ASSIGNMENT: Give the listing below again exactly, but without any of its pictures.

RECORDED DATA:
§
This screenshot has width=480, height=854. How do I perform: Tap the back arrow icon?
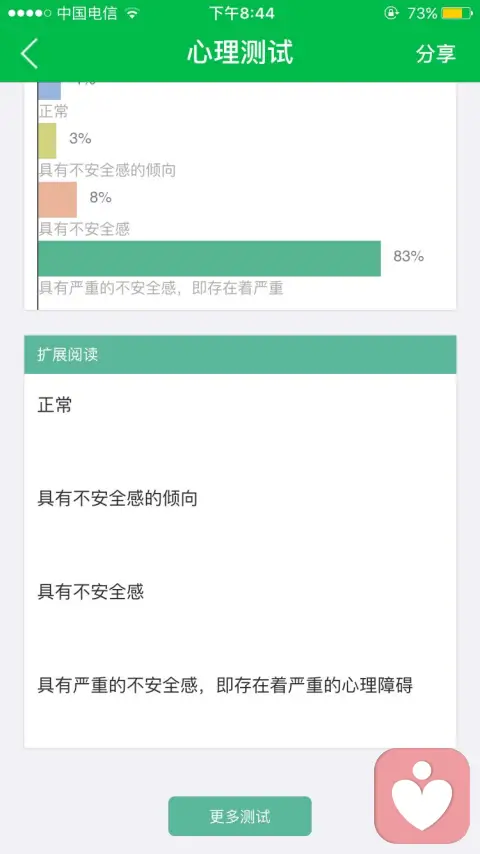coord(29,53)
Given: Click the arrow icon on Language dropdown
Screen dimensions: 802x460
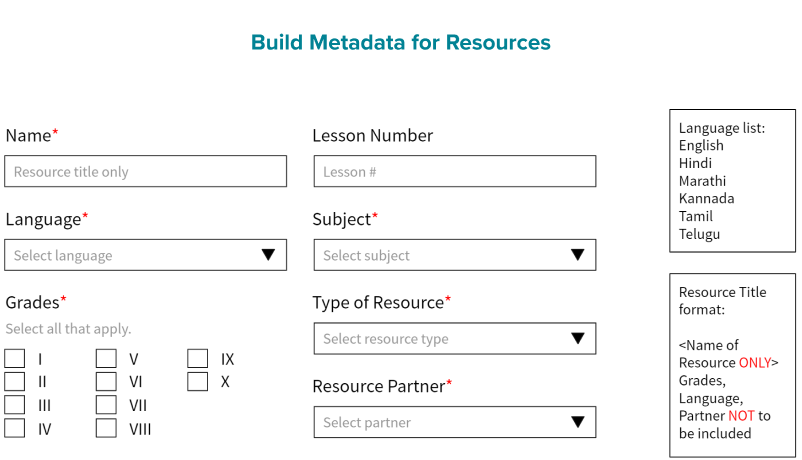Looking at the screenshot, I should (269, 255).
§
ANSWER:
This screenshot has width=480, height=854. How do I perform: Tap the back arrow icon?
coord(29,53)
Given: Click the arrow icon on Language dropdown
Screen dimensions: 802x460
Looking at the screenshot, I should (269, 255).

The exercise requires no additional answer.